• _ESTRATTO DELLA PAGINA_
>>>>

30° SISMA- A Udine l’incontro istituzionale con Zamberletti

Il dovere di piangere i morti e di ricordare,
ma anche il dovere di trarre da quella tragedia la grande lezione
che ha dato, il seme che ha posto per fare dell’Italia un Paese
migliore. Su questa linea si è svolto oggi al Castello di Udine
l’incontro istituzionale con cui si è conclusa la tre giorni di
riflessione promossa dall’Amministrazione regionale sul tema “30
anni dal terremoto del Friuli, 30 anni di Protezione civile: 6
maggio 1976 – 6 maggio 2006”.

Protagonista della giornata è stato l’on. Giuseppe Zamberletti
che, come commissario straordinario nominato dal Governo, seguì
in prima persona l’opera di soccorso e poi l’iniziale fase di
ricostruzione del Friuli terremotato. Zamberletti è stato accolto
dal presidente della Regione Riccardo Illy e dal vicepresidente e
assessore alla Protezione civile Gianfranco Moretton che, con i
loro interventi, hanno concluso i lavori del convegno.

Il sisma del 1976 è stato, ha osservato Zamberletti, una
“terribile prova, da cui tuttavia è nata la moderna Protezione
civile in Italia, con la capacità di operare in modo
interdisciplinare e secondo una logica interforze”. Anche per
l’Esercito l’esperienza del Friuli ha lasciato, secondo l’ex
commissario, un’importante eredità: una cultura del soccorso e
della collaborazione con la popolazione civile, che ha permesso
poi ai nostri uomini di ben operare nelle diverse operazione di
pace in contesti estremamente difficili, dal Kossovo all’Iraq.

<<<<

• _RECORD FORNITI_
>>>>

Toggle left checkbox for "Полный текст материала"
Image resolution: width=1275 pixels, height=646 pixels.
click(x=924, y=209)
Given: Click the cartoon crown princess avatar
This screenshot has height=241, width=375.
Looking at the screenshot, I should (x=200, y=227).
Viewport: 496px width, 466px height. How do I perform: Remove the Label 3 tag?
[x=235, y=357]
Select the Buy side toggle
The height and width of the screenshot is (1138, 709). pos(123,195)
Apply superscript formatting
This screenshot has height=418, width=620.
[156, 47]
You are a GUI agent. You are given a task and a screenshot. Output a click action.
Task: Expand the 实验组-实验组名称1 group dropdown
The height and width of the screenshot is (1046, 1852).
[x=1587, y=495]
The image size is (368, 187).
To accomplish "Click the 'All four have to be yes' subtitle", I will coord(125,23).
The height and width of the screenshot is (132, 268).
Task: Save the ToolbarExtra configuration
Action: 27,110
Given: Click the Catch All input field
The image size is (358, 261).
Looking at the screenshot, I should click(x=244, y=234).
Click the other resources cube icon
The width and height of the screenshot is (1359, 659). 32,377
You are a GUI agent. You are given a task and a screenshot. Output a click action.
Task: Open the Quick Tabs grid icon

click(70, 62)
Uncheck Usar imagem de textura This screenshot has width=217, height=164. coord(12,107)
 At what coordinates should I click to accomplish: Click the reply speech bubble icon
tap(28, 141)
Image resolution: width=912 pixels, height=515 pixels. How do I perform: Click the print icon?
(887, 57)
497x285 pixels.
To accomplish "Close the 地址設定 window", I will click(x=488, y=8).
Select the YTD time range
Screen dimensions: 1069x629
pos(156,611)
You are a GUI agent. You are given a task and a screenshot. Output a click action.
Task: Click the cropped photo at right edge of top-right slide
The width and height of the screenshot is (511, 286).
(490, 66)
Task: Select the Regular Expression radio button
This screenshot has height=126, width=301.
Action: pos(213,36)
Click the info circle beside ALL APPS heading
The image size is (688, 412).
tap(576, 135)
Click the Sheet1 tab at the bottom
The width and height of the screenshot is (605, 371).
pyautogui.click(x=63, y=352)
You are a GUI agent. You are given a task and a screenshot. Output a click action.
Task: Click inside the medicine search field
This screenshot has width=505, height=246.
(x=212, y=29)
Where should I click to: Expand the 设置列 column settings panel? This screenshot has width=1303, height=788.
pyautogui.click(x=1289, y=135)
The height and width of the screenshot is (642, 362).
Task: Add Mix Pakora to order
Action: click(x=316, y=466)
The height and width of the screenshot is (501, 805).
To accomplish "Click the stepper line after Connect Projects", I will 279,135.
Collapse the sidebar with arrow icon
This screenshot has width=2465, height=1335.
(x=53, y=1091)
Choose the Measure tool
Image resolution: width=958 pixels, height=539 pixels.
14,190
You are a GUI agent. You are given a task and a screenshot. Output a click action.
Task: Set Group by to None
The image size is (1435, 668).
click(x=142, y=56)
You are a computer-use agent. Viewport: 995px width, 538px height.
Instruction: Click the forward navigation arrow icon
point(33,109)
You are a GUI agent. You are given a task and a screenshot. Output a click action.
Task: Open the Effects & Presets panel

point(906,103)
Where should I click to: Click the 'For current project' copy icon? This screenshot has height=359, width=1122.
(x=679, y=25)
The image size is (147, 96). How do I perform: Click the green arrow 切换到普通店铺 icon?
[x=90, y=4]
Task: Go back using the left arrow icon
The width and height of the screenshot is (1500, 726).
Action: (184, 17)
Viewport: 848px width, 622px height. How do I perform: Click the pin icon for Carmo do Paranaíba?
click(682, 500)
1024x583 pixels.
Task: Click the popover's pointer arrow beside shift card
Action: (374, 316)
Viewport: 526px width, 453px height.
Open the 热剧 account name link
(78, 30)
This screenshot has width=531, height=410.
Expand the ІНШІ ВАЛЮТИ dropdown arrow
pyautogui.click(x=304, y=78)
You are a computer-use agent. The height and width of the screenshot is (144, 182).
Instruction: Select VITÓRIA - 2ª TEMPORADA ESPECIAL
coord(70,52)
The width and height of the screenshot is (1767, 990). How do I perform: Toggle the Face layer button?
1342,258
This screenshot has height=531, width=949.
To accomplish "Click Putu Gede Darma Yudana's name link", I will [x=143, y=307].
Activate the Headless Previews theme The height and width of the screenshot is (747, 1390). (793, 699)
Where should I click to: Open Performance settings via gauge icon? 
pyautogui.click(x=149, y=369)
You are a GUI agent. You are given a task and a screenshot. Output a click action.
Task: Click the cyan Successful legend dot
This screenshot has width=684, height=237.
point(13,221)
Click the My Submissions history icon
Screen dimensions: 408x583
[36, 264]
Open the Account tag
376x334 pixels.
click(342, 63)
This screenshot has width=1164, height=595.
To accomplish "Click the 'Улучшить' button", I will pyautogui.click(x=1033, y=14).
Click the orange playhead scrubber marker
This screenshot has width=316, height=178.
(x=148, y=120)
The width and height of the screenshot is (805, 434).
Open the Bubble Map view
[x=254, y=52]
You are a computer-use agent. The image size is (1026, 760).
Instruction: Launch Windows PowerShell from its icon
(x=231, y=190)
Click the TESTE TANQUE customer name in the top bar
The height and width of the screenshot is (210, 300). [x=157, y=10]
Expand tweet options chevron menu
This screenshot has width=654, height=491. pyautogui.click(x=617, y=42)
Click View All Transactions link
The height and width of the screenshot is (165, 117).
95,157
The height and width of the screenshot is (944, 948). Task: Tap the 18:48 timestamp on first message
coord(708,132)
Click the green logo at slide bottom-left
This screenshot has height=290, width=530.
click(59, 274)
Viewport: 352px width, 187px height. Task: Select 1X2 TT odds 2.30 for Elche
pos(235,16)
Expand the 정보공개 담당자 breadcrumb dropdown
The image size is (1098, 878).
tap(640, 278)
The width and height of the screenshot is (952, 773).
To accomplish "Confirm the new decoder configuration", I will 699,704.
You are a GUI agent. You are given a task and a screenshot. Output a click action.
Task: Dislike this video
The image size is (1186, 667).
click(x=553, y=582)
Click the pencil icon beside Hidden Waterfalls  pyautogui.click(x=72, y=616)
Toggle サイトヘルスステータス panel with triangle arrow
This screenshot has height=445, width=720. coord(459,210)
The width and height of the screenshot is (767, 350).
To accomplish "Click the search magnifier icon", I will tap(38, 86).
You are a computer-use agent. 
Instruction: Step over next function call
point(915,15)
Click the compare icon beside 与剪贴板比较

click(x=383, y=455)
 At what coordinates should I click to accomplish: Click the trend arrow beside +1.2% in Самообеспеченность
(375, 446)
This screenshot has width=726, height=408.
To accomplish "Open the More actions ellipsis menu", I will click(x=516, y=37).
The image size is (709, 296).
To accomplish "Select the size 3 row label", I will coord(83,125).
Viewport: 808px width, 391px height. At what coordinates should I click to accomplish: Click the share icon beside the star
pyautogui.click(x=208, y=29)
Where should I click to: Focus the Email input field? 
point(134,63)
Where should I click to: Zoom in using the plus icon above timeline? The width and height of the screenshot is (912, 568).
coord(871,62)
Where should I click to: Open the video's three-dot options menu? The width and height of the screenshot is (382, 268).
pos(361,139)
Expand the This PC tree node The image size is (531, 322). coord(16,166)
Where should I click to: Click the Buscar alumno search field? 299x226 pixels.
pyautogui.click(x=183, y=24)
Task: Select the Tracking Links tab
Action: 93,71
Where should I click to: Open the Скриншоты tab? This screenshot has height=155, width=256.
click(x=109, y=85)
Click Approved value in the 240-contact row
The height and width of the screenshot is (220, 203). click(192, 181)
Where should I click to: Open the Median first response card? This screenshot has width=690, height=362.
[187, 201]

<<<<

• _IL PROBLEMA_
Rispondi a queste domande sull'articolo dedicato ai trent'anni dal terremoto del Friuli.
(a) In quale luogo si è svolto l'incontro istituzionale?
(b) Da chi è stato accolto Zamberletti?
(c) Secondo Zamberletti, che cosa è nato dal sisma del 1976?
Per rispondere basta l'articolo, senza altre fonti.

• _SOLUZIONE DELL'ESERCIZIO_
(a) Al Castello di Udine.
(b) Dal presidente della Regione Riccardo Illy e dal vicepresidente e assessore alla Protezione civile Gianfranco Moretton.
(c) La moderna Protezione civile in Italia.